Insiden penggerebekan arena judi sabung ayam di Way Kanan, Lampung, pada hari Senin (17/3/2025) memang telah meninggalkan duka mendalam bagi keluarga besar kepolisian. Dalam peristiwa tersebut, tiga anggota Polsek Negara Batin, yaitu AKP Anumerta Lusiyanto, Bripka Petrus Apriyanto, dan Bripda Ghalib Surya Ganta, gugur setelah ditembak oleh pelaku yang belum teridentifikasi.

Keluarga ketiga korban berharap agar pihak kepolisian dapat segera mengungkap pelaku penembakan dan membawa mereka ke pengadilan agar keadilan dapat ditegakkan bagi para pahlawan yang telah gugur dalam menjalankan tugas.

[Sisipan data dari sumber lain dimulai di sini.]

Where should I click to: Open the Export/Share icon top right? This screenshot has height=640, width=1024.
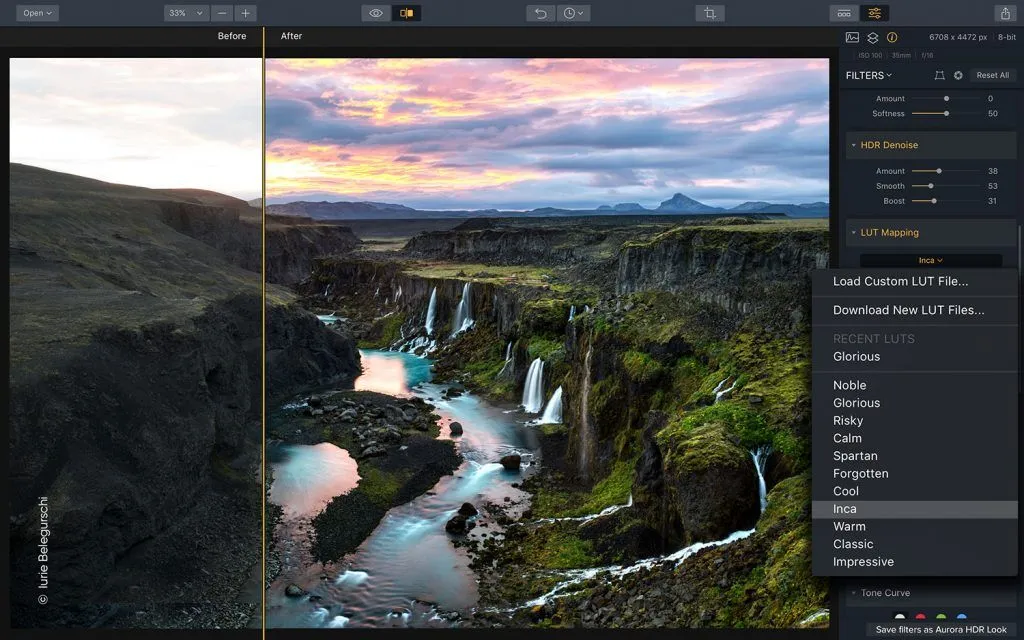click(1007, 13)
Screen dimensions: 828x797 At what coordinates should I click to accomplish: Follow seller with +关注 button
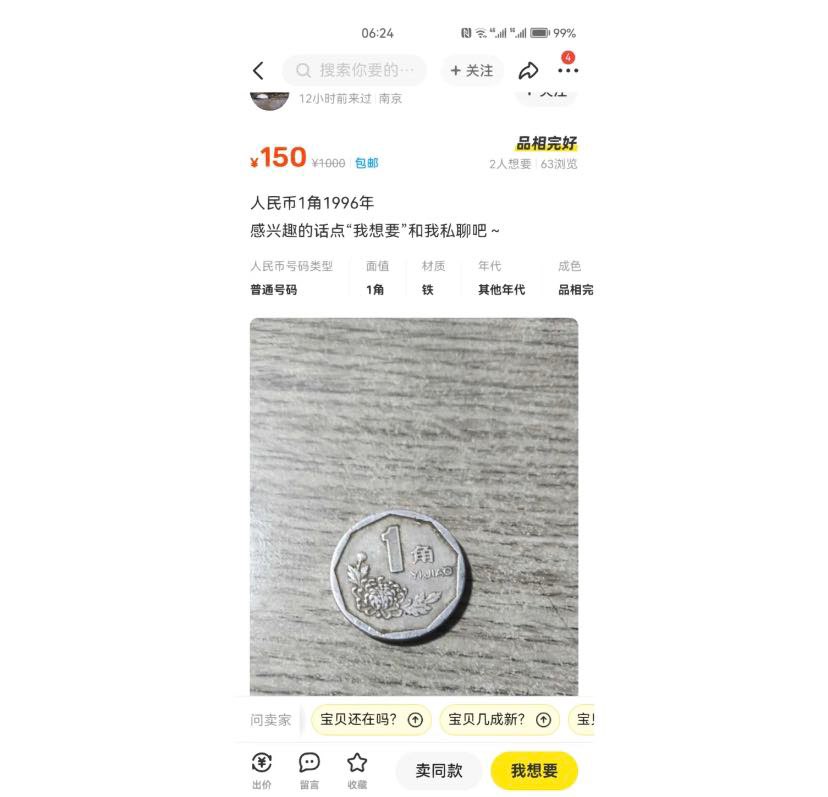click(472, 71)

Berikut adalah poin-poin penting yang perlu diperhatikan dalam kasus ini:

  • Lambatnya Penetapan Tersangka: Keluarga korban menyoroti lambatnya proses penetapan tersangka oleh pihak kepolisian.
  • Tuntutan Keadilan: Keluarga Almarhum AKP Lusiyanto secara terbuka menuntut keadilan atas kematian adiknya.
  • Fitnah: Keluarga merasa difitnah dengan tuduhan bahwa Almarhum terlibat dalam praktik perjudian.
  • Pengabdian Korban: Keluarga menekankan pengabdian Almarhum sebagai anggota kepolisian yang gugur dalam tugas.
  • Dukungan Hukum: Keluarga didampingi oleh pengacara kondang Hotman Paris Hutapea dalam memperjuangkan keadilan.

Kasus ini menjadi sorotan publik dan diharapkan dapat segera diselesaikan dengan tuntas agar keadilan dapat ditegakkan dan memberikan rasa aman bagi masyarakat.